Millenium's End v2.0
Kurzinfo: Gut recherchiertes Material und Regelwerk¸ welches Abenteuer von 'Sneakers' über 'Mission: Impossible' bis hin zum 'A-Team' halten kann. Grundsätzliche Nutzung des W% und (anfänglich) leicht komplizierte Schadensregeln¸ die großen Realismus wiedergeben. Das Szenario spielt auf der Erde im Jahre 1999 in einer durch Terrorismus zerrütteten Welt¸ die sich vom Kuwait-Krieg noch nicht erholt hat (ja¸ es sind Nuklearwaffen eingesetzt worden!).

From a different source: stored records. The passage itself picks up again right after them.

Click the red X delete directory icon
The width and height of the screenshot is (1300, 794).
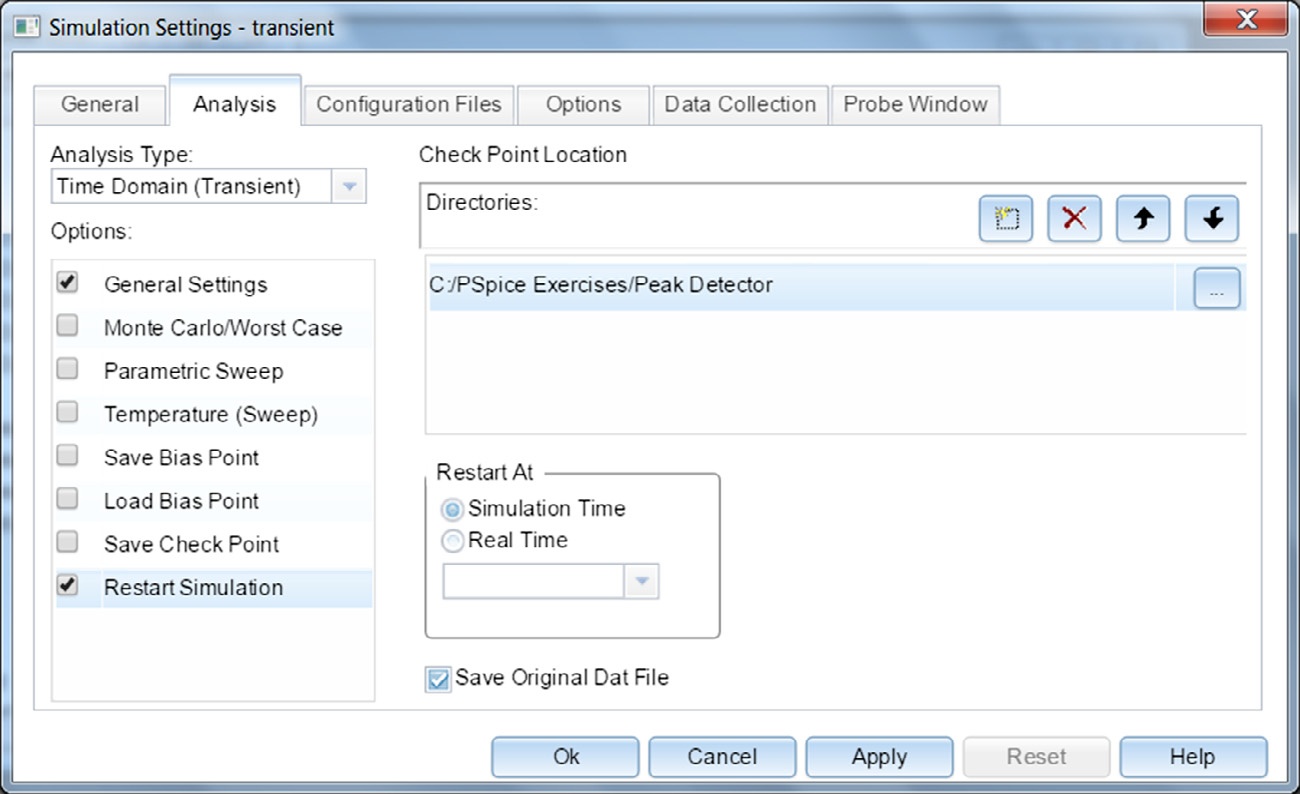click(1074, 219)
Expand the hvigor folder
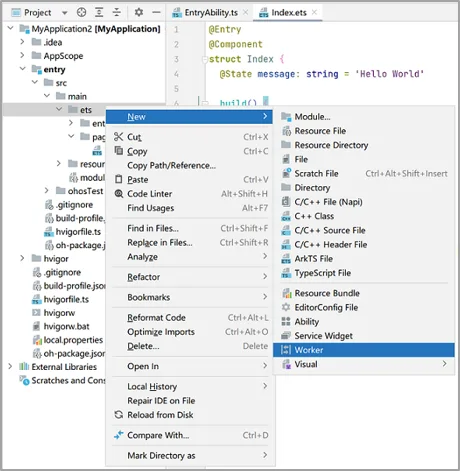This screenshot has height=471, width=460. pos(22,258)
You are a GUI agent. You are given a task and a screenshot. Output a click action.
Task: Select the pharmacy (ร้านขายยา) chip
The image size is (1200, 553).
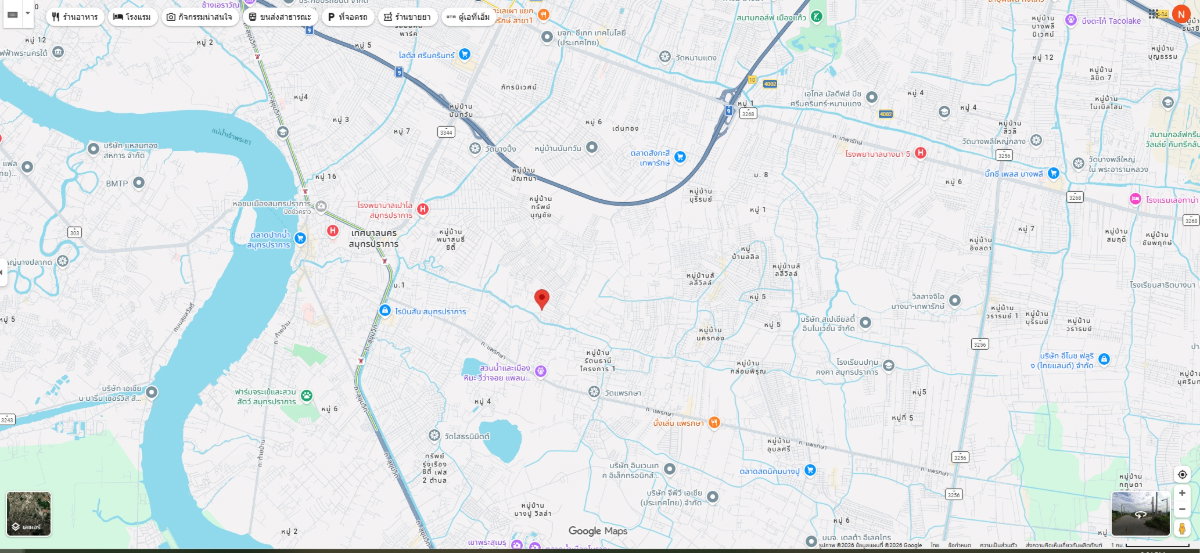tap(407, 17)
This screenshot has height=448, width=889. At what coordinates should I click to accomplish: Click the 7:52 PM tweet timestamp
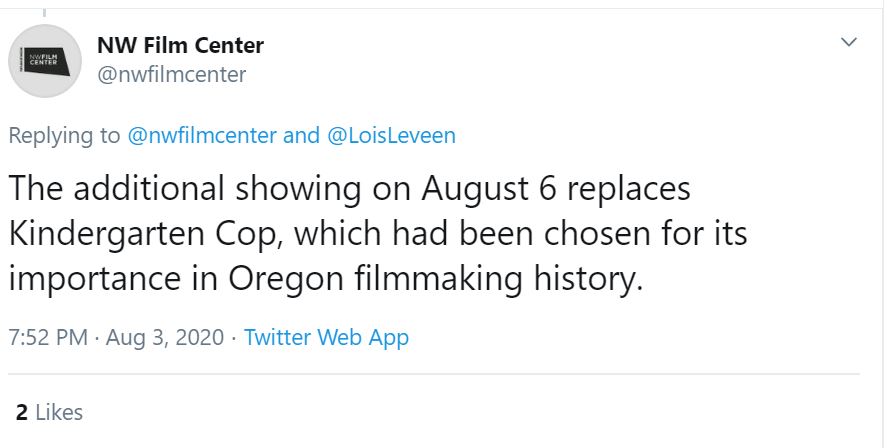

Millenium's End für Nicht-Millenium's End-Spieler
Chameleon Eclectic¸ in neuerer Zeit eher durch das Rollenspiel 'Babylon Project' bekannt¸ hat bereits 1990 die erste Auflage eines modernen Rollenspiels im Genre des High-Tech-Thriller herausgegeben. Im Jahre 1993 folgte schließlich die zweite Edition von Millenium's End (ME). Übrigens sind alle Produkte der ersten Edition (an der Bestellnummer 011-xxx zu erkennen)¸ voll zur zweiten Edition kompatibel.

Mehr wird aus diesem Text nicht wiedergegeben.